SADE CONTRA O SER SUPREMO

Philippe Sollers nos revela e comenta uma inédita e misteriosa carta de Sade às vésperas de seu encarceramento pela justiça revolucionária. E, num ensaio crítico, rende homenagem ao autor libertino, a quem considera um dos maiores da história da literatura.

O erotismo, de um lado, e a pesquisa de formas literárias, do outro, são recorrentes na obra de Philippe Sollers. Aqui, ele faz um amálgama deste seu duplo interesse, ao escrever sobre Sade frente à Revolução Francesa, no ensaio-homenagem “Sade no tempo”, primeira parte do livro. Sobre este assunto, Sollers fez o seguinte depoimento a republique-des-lettres.com: “Desde que percebe que o cristianismo poderia ser substituído por outra religião, a do Ser Supremo, a da Deusa Razão, [Sade] polemiza imediatamente, seus insultos jorram. Hoje, após dois séculos de positivismo, de platitude racionalista, precisamos nos perguntar novamente o que é o erotismo. (...) As revoluções oriundas da Revolução Francesa cobriram o mundo de um manto de virtude, de pulsão de morte, ao passo que elas poderiam ter disseminado a liberdade a tudo quanto é lugar”.

Já na segunda parte do livro, constituída pela longa carta destinada ao cardeal de Bernis, exilado em Roma e em quem tinha plena confiança, Sade denuncia com uma veemência toda especial a ideologia neoreligiosa da Revolução Francesa (o culto de Ser Supremo). Ainda mais que Sade sente que será preso ou mesmo morto pela justiça revolucionária. A carta era inédita até a atual edição e esteve em poder de Apollinaire, depois do escritor Maurice Heine e do editor Gilbert Lely, este último proibindo que fosse editada antes do bicentenário da Revolução Francesa.


Philippe Sollers sobre o livro: 

Poucos espíritos são suficientemente livres para aceitar que uma nova religião, com ambições universais, foi fundada na França durante o Terror: a do Ser Supremo. Seu desejo de morte, seu mau gosto, sua mania do espetáculo, seu grotesco, seu moralismo desenfreado, suas práticas mascaradas, seu clérigo sonâmbulo dos dois sexos, seus rituais mercantilistas corrompedores, seus crimes maniqueístas tiveram, até hoje, um único crítico informado e lúcido: o Marquês de Sade. Eis a prova.

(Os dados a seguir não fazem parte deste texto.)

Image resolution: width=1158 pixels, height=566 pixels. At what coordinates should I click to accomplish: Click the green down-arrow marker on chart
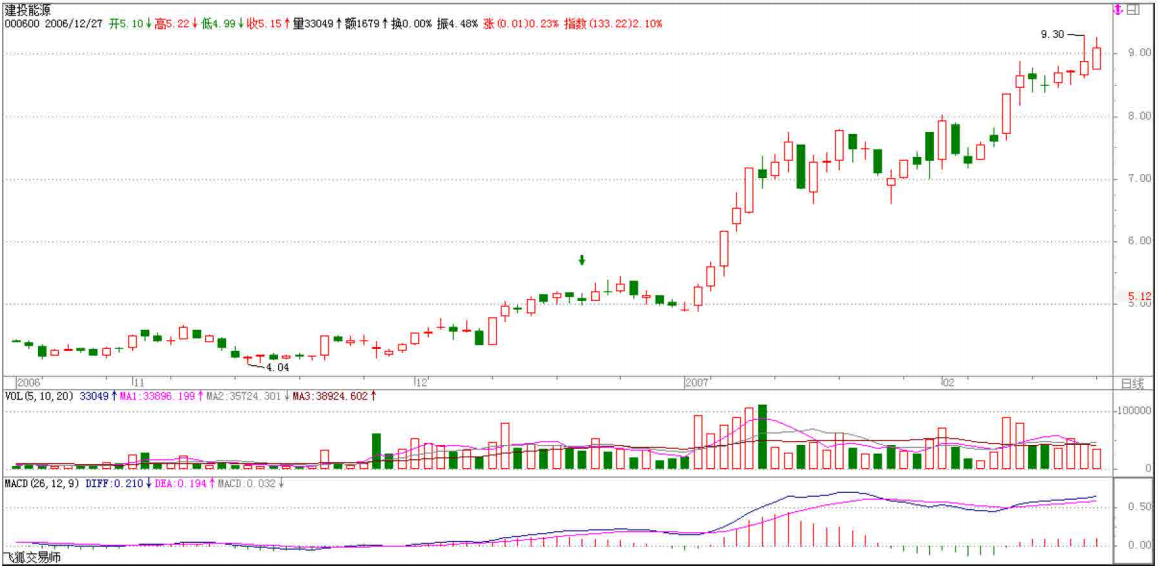click(581, 261)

                                                                                                


PHILIPPE SOLLERS

Philippe Sollers nasceu em Bordeaux, na França, em 1936. Estudou na Escola Superior de Ciências Econômicas e Sociais, em Paris, entre 1955-1957. Sua primeira obra publicada, Le Défi (1957), recebeu o prêmio Fénéon. Mas é no início da década de 1960 – sobretudo após fundar, com outros ensaístas ligados ao “estruturalismo literário” a revista TelQuel– que Sollers começa a se sobressair como importante intelectual, empreendendo uma reflexão sobre a linguagem e suas relações com o real. Ao longo de sua carreira escreveu crítica, teoria literária, ensaios políticos e romances, tendo como principal base teórica a psicanálise e a semiótica. Com uma obra controversa e variada, grande reserva de estilos e posições ideológicas, que inclui um período marxista, aproximações com o nouveau roman, uma rigorosa prosa quase proustiana, uma paixão pelo místico e pelo erótico, entre outras facetas, Sollers é hoje um dos mais prestigiados autores franceses. Destacam-se em sua obra os livros: O Parque (prêmio Médicis 1961), Mulheres (1983), Sade Contra o Ser Supremo (1989), La Guerre du goût (1994), Le Cavalierdu Louvre: Vivant Denon, 1747-1825 (1995), Studio (1997), Passion fixe (2000).